ゼミ・研究室紹介(2019年度以前)

優しい機械と人の関係(デザイン工学部 システムデザイン学科 小林尚登研究室)

  • 2010年08月23日
ゼミ・研究室紹介(2019年度以前)

2010.08.23
自分で考え切り拓くものつくり

小林教授研究室では、インテリジェンスメカトロニクスを軸に、デザインやIT領域など幅広い観点から総合的な“ものつくり”を考察・研究しています。理系の研究室の多くでは教授の専門に準じたテーマで学生が研究を進めますが、「卒業研究に関しては私からはテーマを与えません」と小林教授。「これからの社会では、自分で考え切り拓いていく力が重要。興味と熱意こそが研究の原動力です。その意味でも学生自らがテーマを思いつくまで待ちたいと考えています」と続けます。学生たちは、4年生の夏頃までに卒業研究のテーマを定め着手します。

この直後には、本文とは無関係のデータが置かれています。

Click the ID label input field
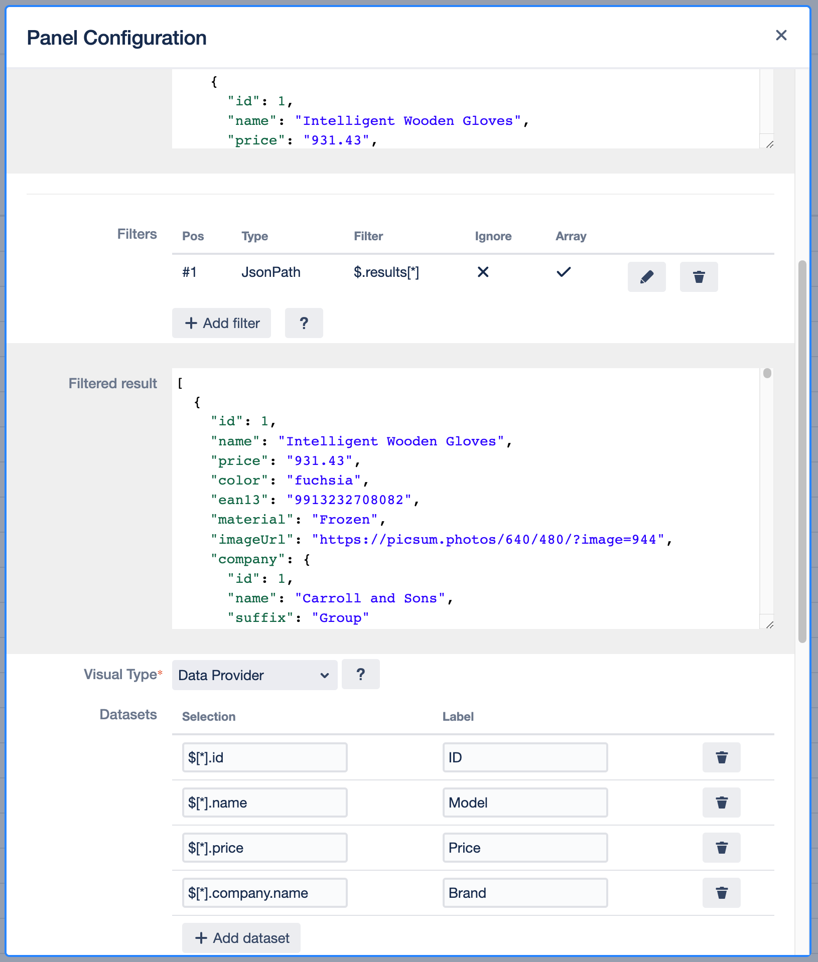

卒業研究の前段階として、研究室配属直後は、グループに分かれた課題制作で、発想力と協調性を養うそうです。今年は、“一本の針で時間を表す時計”や、“モーター制御で箒を立て続ける装置”を共同制作しました。「メカ系のことが学べるので、小林研究室を選びました。理論なども、もっともっと学びたいと思っています」と意欲を見せるのは池田浩太郎さん(4年)。「グループワークも多く、自発的かつ熱心に研究に取り組んでいる研究室です。私自身はフィードバック回路に興味があります」と鈴木惇夫さん(4年)も話します。

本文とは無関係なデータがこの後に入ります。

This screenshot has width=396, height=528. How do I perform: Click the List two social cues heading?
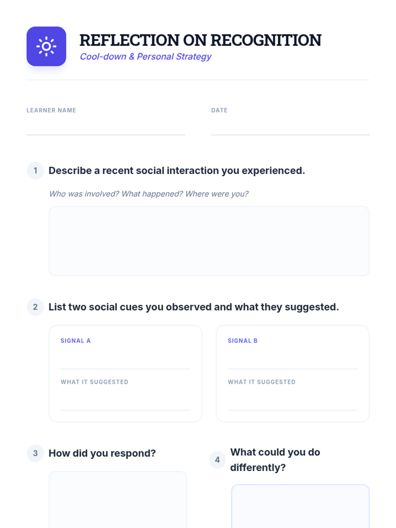(194, 307)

現在の4年生は、デザイン工学部の一期生。都心の市ケ谷で、時にゲストなどに招いた各分野のトップクリエーターの仕事にも触れながら学んできました。中学時代に美術部だったという吉田麻希子さん(4年)は「やりたいことは機械、デザインなど絞り切れないほどあります。失敗したときの軌道修正法など、先生の助言はとても、ためになります」と話します。経験豊富で優しい院生のサポートもあり、研究室はフレンドリーな雰囲気です。8月初旬には、夏合宿も行いました。

  • 夏合宿で集合写真
  • 研究室では建設的な会話の輪が広がります

専門性豊かな院生たちの研究

院生の坂さんは“能面”の研究を展開。モニター横は、顔の傾きを研究するモデル模型

院生の坂さんは“能面”の研究を展開。モニター横は、顔の傾きを研究するモデル模型

手探りでスタートする個々の研究テーマも、院生になると高い専門性を有してきます。楢原秀忠さん(修士1年)のテーマは“顕微鏡下のバイオ操作を支援するソニフィケーション(Sonification:音変換)システム”。顕微鏡を用いて、繊細なバイオ技術操作をする際、モニター画像や試料の変化具合・感覚などを周波数に変え、音で表わすことで、操作者である人による作業効率の改善や、より細やかで正確な操作を可能にしようという試みです。「修士課程ではより自由度の高い研究に取り組めています。人の意思を機械に伝えることで、人と機械のコミュニケーションをさらに高め、同じフィールドに立たせたいと思っています」と話します。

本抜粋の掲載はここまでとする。